MUSIC RISING by Bruce Mason
• “The only good thing that has ever come out of a war was a song,” Johnny Cash once said.
Through much of history, music has marched in intimate lock-step with war, first on the battlefield, then back at home. But Vietnam – the rock and roll war – was a different tune. The delivery of music, as well as munitions, fundamentally changed and the protest song became a powerful force, sounding alarms through the fog.
Music has played myriad roles in conflict. Ancient Greek and Roman armies used percussion and brass as signals, relaying messages about enemy locations and orders from leaders. In the Bible, Joshua blew a ram’s horn for seven days and the walls of Jericho came tumbling down. It may have actually been a coincidental earthquake, but it struck the fear of God in the Canaanites and fired up the Israelites.

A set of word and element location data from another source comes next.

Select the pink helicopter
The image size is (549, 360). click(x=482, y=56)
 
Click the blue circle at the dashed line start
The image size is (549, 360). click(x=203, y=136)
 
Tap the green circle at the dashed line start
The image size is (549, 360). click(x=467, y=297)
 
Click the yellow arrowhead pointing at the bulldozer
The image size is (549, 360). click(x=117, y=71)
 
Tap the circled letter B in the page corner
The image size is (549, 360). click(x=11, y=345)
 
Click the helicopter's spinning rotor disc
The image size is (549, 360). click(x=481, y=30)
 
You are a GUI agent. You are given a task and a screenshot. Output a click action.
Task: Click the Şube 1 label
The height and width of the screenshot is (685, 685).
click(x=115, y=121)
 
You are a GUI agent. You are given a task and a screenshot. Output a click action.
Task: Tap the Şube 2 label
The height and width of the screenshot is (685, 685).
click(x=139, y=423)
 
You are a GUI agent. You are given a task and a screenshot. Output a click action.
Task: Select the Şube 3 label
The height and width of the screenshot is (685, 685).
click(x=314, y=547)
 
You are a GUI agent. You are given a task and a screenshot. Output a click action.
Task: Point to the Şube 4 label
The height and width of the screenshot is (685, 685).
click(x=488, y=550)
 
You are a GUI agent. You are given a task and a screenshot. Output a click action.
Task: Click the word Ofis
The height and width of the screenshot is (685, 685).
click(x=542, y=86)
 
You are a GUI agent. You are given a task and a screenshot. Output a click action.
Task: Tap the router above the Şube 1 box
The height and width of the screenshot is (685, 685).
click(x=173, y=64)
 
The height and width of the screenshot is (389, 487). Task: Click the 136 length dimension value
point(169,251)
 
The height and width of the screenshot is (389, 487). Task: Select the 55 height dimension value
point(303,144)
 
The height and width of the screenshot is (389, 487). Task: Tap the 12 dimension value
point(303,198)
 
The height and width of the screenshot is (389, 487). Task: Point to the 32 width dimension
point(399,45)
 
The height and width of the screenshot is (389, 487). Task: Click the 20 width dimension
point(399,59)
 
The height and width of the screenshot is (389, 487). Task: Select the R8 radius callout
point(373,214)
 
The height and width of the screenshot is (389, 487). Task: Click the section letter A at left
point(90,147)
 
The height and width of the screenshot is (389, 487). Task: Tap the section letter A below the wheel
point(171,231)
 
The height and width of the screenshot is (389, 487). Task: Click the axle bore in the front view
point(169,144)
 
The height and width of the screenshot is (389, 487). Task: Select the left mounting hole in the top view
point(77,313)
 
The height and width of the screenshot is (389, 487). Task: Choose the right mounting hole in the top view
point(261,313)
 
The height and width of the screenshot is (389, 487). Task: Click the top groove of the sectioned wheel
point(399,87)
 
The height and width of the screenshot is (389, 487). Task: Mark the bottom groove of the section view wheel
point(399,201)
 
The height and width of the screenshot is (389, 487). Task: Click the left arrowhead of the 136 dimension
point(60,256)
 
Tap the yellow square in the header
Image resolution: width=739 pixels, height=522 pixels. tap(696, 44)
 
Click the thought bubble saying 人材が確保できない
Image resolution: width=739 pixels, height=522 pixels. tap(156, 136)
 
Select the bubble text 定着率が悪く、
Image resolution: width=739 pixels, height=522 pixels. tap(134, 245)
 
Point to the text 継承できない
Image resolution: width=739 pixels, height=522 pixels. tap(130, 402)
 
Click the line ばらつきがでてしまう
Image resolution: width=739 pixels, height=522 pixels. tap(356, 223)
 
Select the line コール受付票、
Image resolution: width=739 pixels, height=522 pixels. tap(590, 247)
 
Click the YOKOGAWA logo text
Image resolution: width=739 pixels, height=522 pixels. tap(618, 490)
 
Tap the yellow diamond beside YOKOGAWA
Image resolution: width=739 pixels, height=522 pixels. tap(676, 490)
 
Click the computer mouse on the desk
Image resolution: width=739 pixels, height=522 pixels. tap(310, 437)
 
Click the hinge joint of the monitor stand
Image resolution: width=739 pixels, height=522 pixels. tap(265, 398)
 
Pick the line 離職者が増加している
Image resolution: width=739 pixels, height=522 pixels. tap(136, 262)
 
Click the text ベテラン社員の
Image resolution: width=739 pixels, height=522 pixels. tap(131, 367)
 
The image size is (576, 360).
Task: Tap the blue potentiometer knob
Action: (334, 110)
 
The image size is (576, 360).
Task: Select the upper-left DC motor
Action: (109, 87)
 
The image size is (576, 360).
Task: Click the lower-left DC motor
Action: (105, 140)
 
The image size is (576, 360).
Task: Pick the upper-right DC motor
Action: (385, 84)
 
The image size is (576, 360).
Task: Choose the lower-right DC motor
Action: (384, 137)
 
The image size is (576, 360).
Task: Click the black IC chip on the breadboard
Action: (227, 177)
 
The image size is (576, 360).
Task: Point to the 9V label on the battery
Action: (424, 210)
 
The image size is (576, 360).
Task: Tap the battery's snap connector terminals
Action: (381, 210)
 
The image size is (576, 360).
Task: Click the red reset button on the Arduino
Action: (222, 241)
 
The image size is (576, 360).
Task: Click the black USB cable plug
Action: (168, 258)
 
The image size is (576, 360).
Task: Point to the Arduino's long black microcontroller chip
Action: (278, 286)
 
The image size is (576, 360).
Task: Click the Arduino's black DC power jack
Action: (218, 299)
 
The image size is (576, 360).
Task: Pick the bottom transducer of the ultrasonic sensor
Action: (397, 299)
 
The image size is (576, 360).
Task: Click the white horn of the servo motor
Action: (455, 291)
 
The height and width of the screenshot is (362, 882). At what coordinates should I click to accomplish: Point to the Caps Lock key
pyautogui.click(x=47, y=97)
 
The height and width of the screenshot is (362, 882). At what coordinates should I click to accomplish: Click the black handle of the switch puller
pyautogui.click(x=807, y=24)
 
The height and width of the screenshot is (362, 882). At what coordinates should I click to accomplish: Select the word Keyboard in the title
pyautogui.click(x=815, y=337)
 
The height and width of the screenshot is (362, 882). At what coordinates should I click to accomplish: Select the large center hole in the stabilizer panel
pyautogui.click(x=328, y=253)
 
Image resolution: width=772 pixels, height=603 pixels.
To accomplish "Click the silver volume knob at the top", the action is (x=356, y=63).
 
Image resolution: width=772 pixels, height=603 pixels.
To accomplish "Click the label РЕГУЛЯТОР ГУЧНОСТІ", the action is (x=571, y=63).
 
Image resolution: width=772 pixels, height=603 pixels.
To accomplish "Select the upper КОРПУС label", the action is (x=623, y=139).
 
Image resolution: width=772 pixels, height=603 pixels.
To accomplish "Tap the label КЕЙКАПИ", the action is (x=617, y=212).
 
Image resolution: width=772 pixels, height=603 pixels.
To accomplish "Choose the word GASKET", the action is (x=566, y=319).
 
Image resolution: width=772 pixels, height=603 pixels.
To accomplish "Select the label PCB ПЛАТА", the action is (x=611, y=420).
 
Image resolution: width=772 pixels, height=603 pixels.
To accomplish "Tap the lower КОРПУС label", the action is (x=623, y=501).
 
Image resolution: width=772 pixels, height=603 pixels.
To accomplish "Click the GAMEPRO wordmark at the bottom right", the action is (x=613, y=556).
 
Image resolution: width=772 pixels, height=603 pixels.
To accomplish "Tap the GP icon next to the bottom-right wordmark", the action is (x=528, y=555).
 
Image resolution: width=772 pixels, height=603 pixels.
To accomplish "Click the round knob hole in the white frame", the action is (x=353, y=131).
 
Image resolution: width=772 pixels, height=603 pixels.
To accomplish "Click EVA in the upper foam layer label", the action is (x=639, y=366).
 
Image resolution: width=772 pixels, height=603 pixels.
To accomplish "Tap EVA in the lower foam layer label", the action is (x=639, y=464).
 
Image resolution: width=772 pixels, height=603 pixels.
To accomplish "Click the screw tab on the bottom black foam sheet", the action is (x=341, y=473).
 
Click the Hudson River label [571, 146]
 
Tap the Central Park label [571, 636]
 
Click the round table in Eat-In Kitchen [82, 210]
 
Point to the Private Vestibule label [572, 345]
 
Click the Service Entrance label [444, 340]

As far back as the Dark Ages, Celts went into battle, dressed as barbaric warriors playing horns, drums, and most importantly, blood curdling bagpipes, boosting their own morale while intimidating their enemies. During America’s Civil War (1861-65), Confederate hero Robert E. Lee remarked, “Without music there would have been no army.” To soothe a nation literally coming apart, as well as to uplift troops, that war produced its share of popular compositions still played today, such as The Battle Hymn of the Republic, When This Cruel War is Over, Aura Lee, Stephen Foster’s Hard Times Come Again No More and Taps.
WW1, “the war to end all wars” – 1914-1918 – was a bloody and horrific struggle that forever changed the way war was fought: horses were replaced by tanks, rifles transformed into machine guns, not to mention gas. To cope, songs of this war were sung in pubs, music halls and social gatherings, as well as in tents, dugouts and trenches – as a way to never forget.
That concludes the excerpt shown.